==== STUDY MATERIAL ====

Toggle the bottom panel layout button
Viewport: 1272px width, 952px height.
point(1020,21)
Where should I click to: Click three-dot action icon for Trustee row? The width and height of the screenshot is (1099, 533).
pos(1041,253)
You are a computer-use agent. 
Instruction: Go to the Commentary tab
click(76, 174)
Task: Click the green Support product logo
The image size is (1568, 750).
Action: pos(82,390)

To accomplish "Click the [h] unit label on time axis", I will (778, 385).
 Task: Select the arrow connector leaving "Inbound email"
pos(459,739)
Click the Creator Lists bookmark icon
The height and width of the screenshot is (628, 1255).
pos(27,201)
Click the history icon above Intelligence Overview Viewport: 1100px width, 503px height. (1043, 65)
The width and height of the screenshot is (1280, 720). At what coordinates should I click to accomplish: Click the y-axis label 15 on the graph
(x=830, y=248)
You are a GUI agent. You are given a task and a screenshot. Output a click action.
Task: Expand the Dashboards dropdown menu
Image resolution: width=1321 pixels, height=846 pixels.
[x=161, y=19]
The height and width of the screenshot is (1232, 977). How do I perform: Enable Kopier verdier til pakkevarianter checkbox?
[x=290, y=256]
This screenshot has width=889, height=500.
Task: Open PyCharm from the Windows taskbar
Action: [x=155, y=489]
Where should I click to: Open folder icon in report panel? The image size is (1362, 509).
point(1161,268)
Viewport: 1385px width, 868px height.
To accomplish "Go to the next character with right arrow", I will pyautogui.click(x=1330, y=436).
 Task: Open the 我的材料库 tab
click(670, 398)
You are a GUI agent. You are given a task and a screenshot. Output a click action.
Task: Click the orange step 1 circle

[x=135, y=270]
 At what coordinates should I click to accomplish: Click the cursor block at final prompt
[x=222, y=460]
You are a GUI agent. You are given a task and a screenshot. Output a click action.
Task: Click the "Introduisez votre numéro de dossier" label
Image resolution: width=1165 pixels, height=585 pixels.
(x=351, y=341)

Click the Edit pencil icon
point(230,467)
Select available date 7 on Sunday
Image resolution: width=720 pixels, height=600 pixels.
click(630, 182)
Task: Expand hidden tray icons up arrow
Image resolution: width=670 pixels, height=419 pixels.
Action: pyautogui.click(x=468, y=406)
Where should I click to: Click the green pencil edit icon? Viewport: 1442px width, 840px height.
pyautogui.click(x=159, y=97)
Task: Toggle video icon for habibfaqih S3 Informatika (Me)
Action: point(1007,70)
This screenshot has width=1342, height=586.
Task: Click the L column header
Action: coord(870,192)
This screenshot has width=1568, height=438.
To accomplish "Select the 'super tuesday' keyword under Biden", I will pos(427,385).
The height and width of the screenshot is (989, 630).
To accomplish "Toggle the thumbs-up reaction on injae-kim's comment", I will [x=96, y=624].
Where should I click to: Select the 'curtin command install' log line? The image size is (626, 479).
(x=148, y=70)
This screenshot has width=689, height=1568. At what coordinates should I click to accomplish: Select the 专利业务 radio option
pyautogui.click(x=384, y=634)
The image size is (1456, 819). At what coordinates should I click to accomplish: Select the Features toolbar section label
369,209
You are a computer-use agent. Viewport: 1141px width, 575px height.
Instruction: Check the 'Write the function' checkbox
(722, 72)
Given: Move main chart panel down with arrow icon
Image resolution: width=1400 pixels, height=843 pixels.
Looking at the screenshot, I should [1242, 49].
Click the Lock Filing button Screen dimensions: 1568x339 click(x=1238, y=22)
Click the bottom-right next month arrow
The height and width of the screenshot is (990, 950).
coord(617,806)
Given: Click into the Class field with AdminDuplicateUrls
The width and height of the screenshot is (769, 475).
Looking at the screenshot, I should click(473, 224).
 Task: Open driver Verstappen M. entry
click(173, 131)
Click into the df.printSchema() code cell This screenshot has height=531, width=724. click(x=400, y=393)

====

AIM OF THE EXERCISE:
In your response, reproduce the records exactly, every one.

EXPECTED OUTPUT:
Toggle the bottom panel layout button
Viewport: 1272px width, 952px height.
point(1020,21)
Where should I click to: Click three-dot action icon for Trustee row? The width and height of the screenshot is (1099, 533).
pos(1041,253)
You are a computer-use agent. 
Instruction: Go to the Commentary tab
click(76, 174)
Task: Click the green Support product logo
The image size is (1568, 750).
Action: pos(82,390)

To accomplish "Click the [h] unit label on time axis", I will (778, 385).
 Task: Select the arrow connector leaving "Inbound email"
pos(459,739)
Click the Creator Lists bookmark icon
The height and width of the screenshot is (628, 1255).
pos(27,201)
Click the history icon above Intelligence Overview Viewport: 1100px width, 503px height. (1043, 65)
The width and height of the screenshot is (1280, 720). At what coordinates should I click to accomplish: Click the y-axis label 15 on the graph
(x=830, y=248)
You are a GUI agent. You are given a task and a screenshot. Output a click action.
Task: Expand the Dashboards dropdown menu
Image resolution: width=1321 pixels, height=846 pixels.
[x=161, y=19]
The height and width of the screenshot is (1232, 977). How do I perform: Enable Kopier verdier til pakkevarianter checkbox?
[x=290, y=256]
This screenshot has width=889, height=500.
Task: Open PyCharm from the Windows taskbar
Action: [x=155, y=489]
Where should I click to: Open folder icon in report panel? The image size is (1362, 509).
point(1161,268)
Viewport: 1385px width, 868px height.
To accomplish "Go to the next character with right arrow", I will pyautogui.click(x=1330, y=436).
 Task: Open the 我的材料库 tab
click(670, 398)
You are a GUI agent. You are given a task and a screenshot. Output a click action.
Task: Click the orange step 1 circle

[x=135, y=270]
 At what coordinates should I click to accomplish: Click the cursor block at final prompt
[x=222, y=460]
You are a GUI agent. You are given a task and a screenshot. Output a click action.
Task: Click the "Introduisez votre numéro de dossier" label
Image resolution: width=1165 pixels, height=585 pixels.
(x=351, y=341)

Click the Edit pencil icon
point(230,467)
Select available date 7 on Sunday
Image resolution: width=720 pixels, height=600 pixels.
click(630, 182)
Task: Expand hidden tray icons up arrow
Image resolution: width=670 pixels, height=419 pixels.
Action: pyautogui.click(x=468, y=406)
Where should I click to: Click the green pencil edit icon? Viewport: 1442px width, 840px height.
pyautogui.click(x=159, y=97)
Task: Toggle video icon for habibfaqih S3 Informatika (Me)
Action: point(1007,70)
This screenshot has width=1342, height=586.
Task: Click the L column header
Action: coord(870,192)
This screenshot has width=1568, height=438.
To accomplish "Select the 'super tuesday' keyword under Biden", I will pos(427,385).
The height and width of the screenshot is (989, 630).
To accomplish "Toggle the thumbs-up reaction on injae-kim's comment", I will [x=96, y=624].
Where should I click to: Select the 'curtin command install' log line? The image size is (626, 479).
(x=148, y=70)
This screenshot has width=689, height=1568. At what coordinates should I click to accomplish: Select the 专利业务 radio option
pyautogui.click(x=384, y=634)
The image size is (1456, 819). At what coordinates should I click to accomplish: Select the Features toolbar section label
369,209
You are a computer-use agent. Viewport: 1141px width, 575px height.
Instruction: Check the 'Write the function' checkbox
(722, 72)
Given: Move main chart panel down with arrow icon
Image resolution: width=1400 pixels, height=843 pixels.
Looking at the screenshot, I should [1242, 49].
Click the Lock Filing button Screen dimensions: 1568x339 click(x=1238, y=22)
Click the bottom-right next month arrow
The height and width of the screenshot is (990, 950).
coord(617,806)
Given: Click into the Class field with AdminDuplicateUrls
The width and height of the screenshot is (769, 475).
Looking at the screenshot, I should click(473, 224).
 Task: Open driver Verstappen M. entry
click(173, 131)
Click into the df.printSchema() code cell This screenshot has height=531, width=724. click(x=400, y=393)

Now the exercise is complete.